A: Messages of support and congratulations were sent by former or active YSP members abroad. These were read out at the conference, and were received with great approval by the participants. There was no opposition, whatever, to holding the congress from YSP member, whether in Yemen or abroad.
This rallying around the party is a resounding victory for us.
Q: What future plans does the YSP have?
A: We have many dangers ahead of us. The dangers I perceive do not only threaten the YSP, but also the whole democratic process in Yemen. Solidarity among all political powers is crucial to safely overcome these dangers.
Yemen’s political life is threatened by the excesses of the ruling party, which is trying to contain all other political movements.
Q: You claimed in a recent press conference that the YSP did not expel any of its members who were involved in the 1994 secession attempt. It is widely known that these people were thrown out after an exceptional meeting soon after the war. How can you reconcile these two facts?
A: We actually reviewed all decisions against all party members. I am happy to tell you that the 4th congress nullified all penalties since 1967 against any of its members.

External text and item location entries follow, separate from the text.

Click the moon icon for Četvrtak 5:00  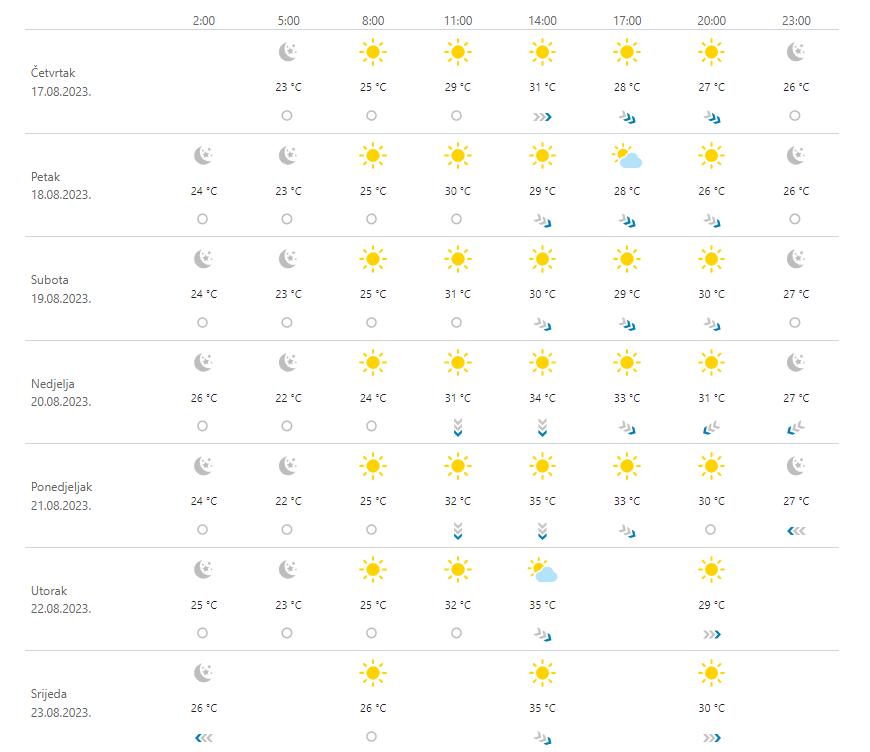click(x=288, y=52)
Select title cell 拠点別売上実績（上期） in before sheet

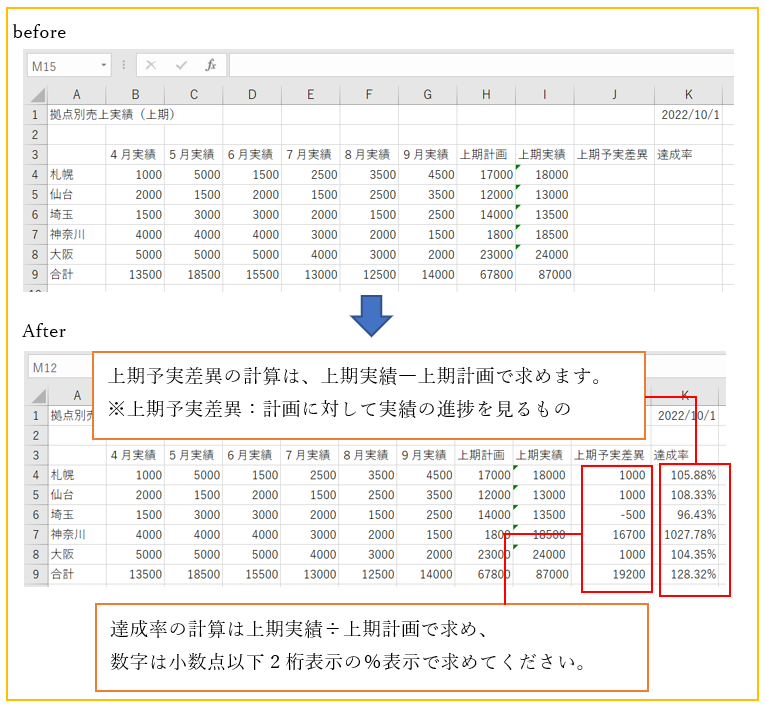(x=112, y=115)
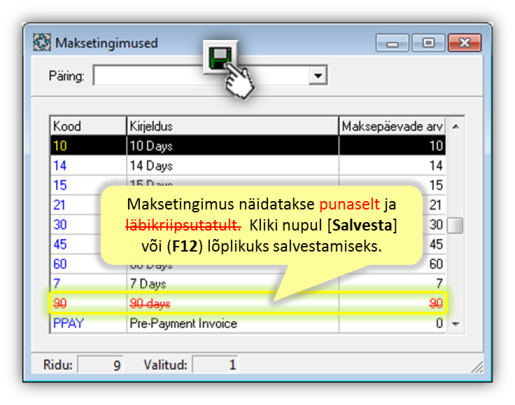Click the vertical scrollbar thumb
This screenshot has height=405, width=515.
tap(455, 226)
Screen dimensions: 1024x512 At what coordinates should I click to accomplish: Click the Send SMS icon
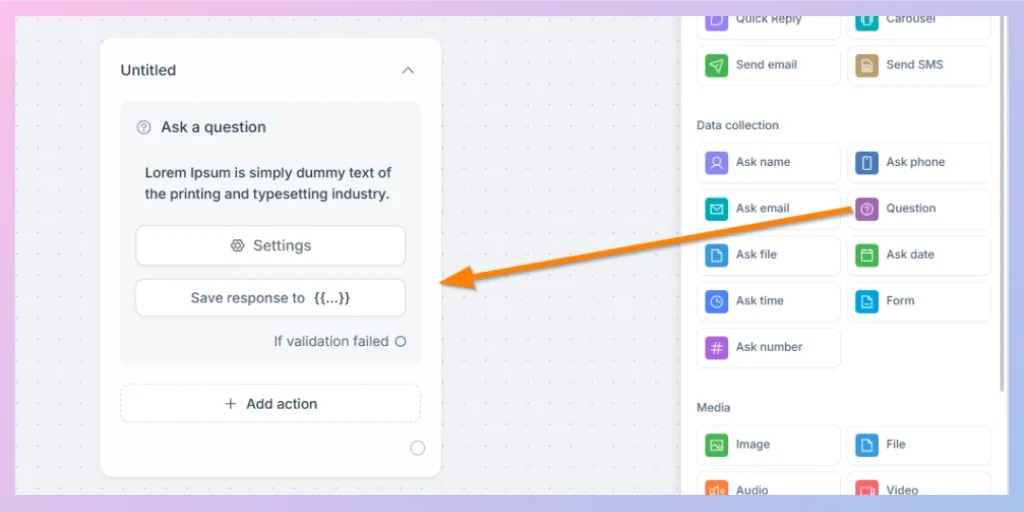[867, 65]
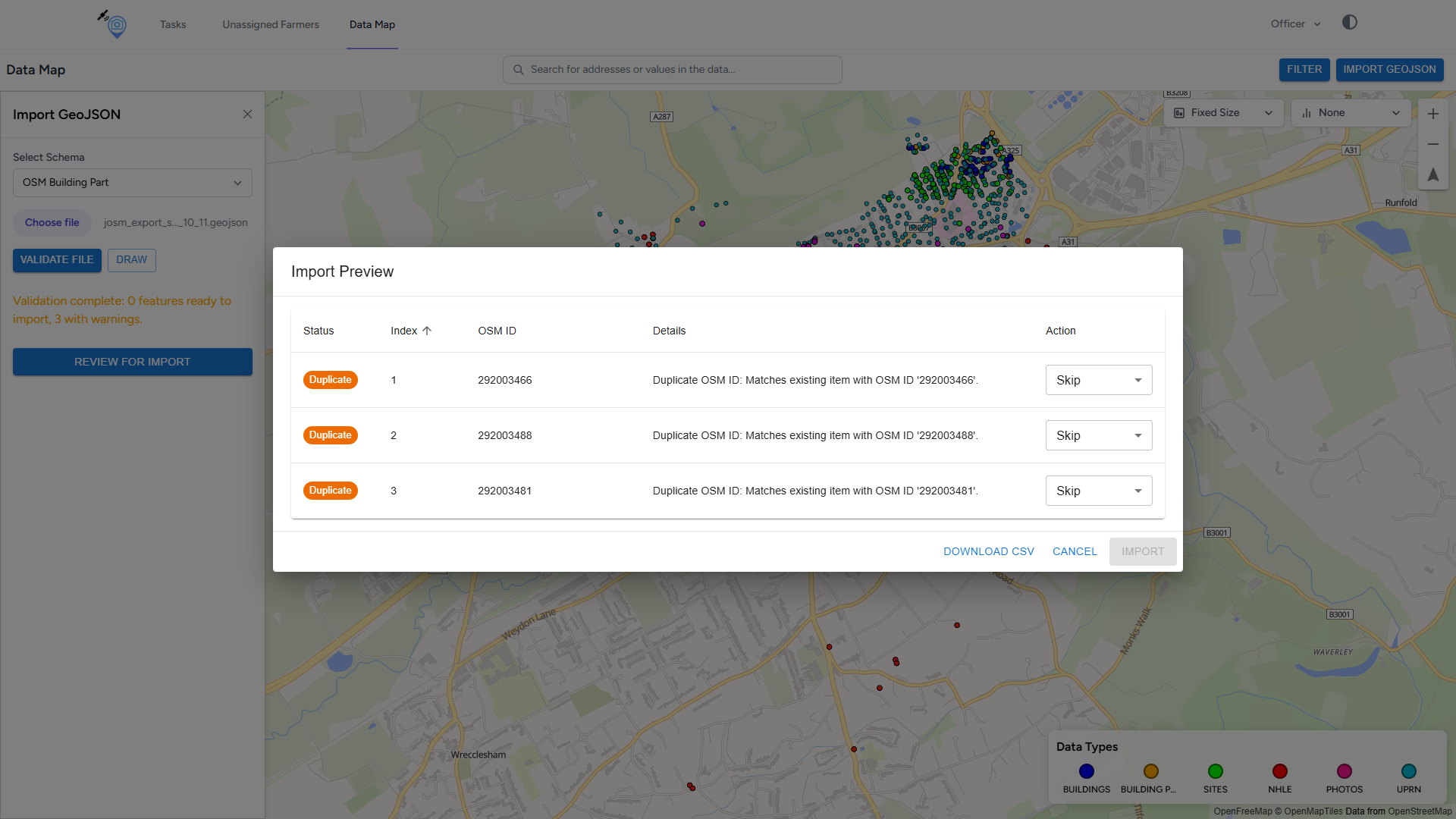The height and width of the screenshot is (819, 1456).
Task: Click the map zoom in plus icon
Action: (x=1432, y=114)
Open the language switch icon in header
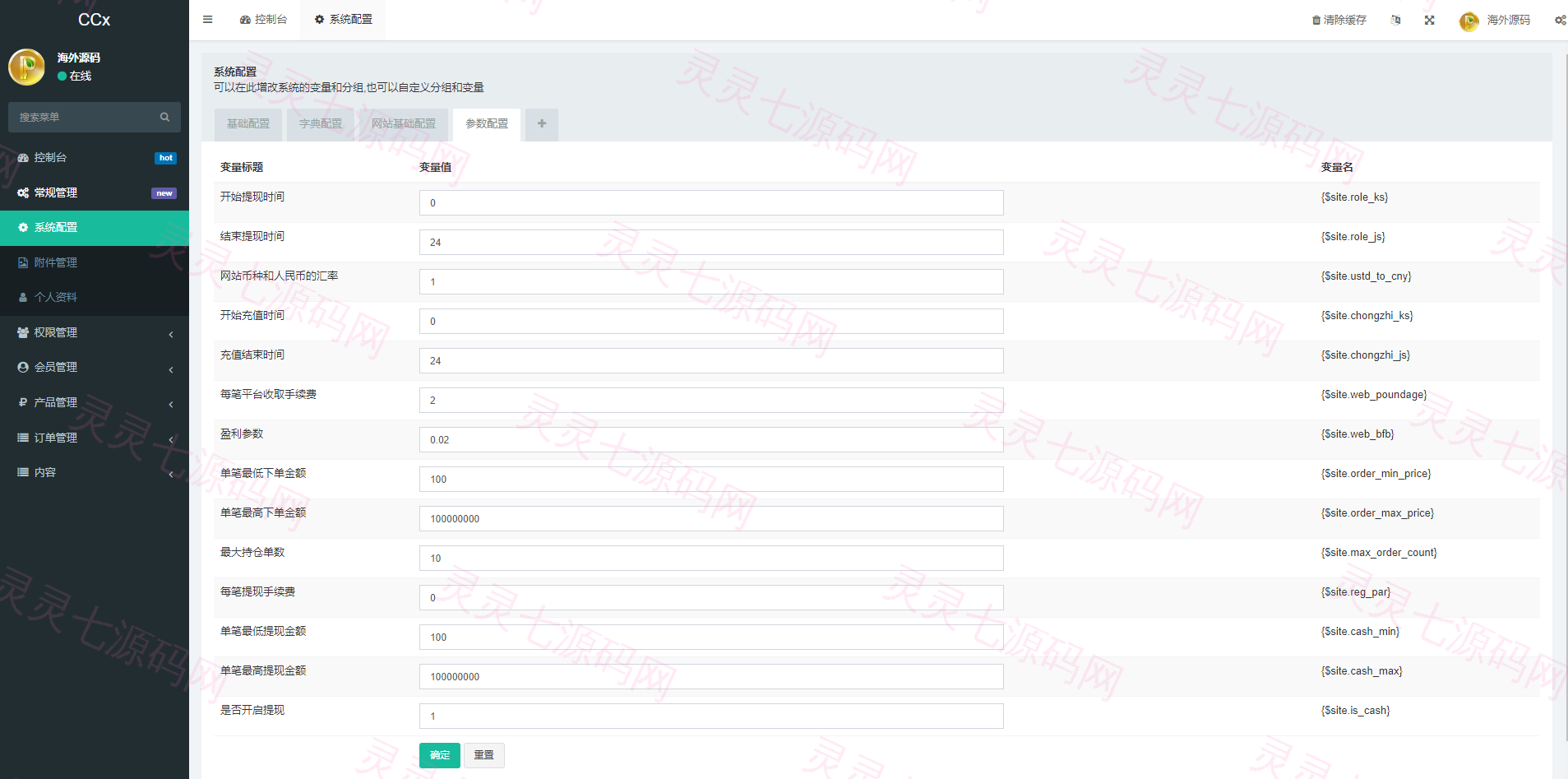 [x=1395, y=20]
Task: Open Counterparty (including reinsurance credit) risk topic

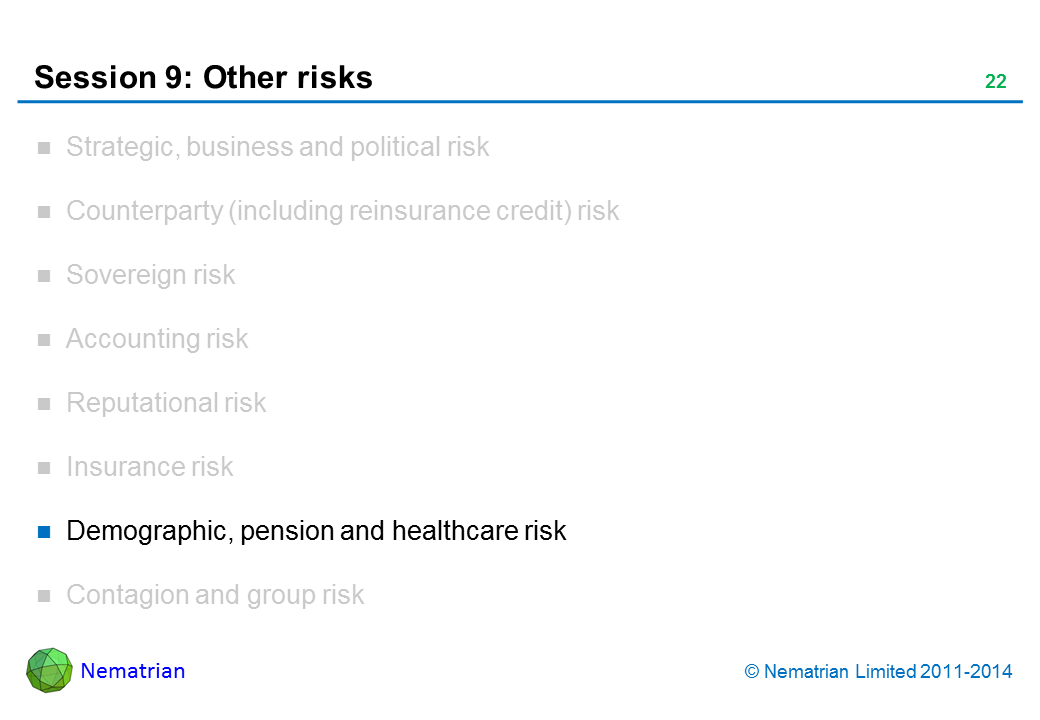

All those who were expelled from the party at any time during that period are now free to rejoin.
Q: A long time has passed since the YSP’s third congress in 1985. What is your assessment?
A: During this congress, we fully reviewed all our shortcomings and mistakes. We are wholeheartedly trying to learn from the errors of the past, whether made during the party’s rule (of the former PDRY), during unification and the time of the ruling coalition, or since the 1994 war. We made many mistakes.
Q: What changes are brought about by this congress?
A: We have re-focussed our goals and methods. All participants have emphasized the new goals for which the YSP struggles; namely, democracy, national unity, political pluralism, and other basic democratic principles.
Q: When will second round of the the 4th congress be held?
A: According to the recommendations, the 2nd round should be held early next year. It will start at grassroots level.
Q: Your congress demanded the annulment of court verdicts against the so-called list of 16. Could you explain that?
A: We demand all sentences against the 16 former YSP members be nullified. And we also demand that all exiled Yemenis should be allowed to come back without any fear of persecution.
The YSP also calls for rescinding all exceptional measures taken against any group of people.
Q: You said previously that Yemen needs real political pluralism. What do you mean?
A: We call upon the ruling authority to refrain from interfering in the affairs of other political parties and civil society institutions. All such organizations must be allowed to operate independently and freely. This is not the fact of life today.
Q: Who is responsible for the bomb explosions in Yemen?
A: The government is still unable to prove its allegations that these acts are instigated by non-Yemeni circles. Such allegations are easy excuses to cover-up their inefficiency.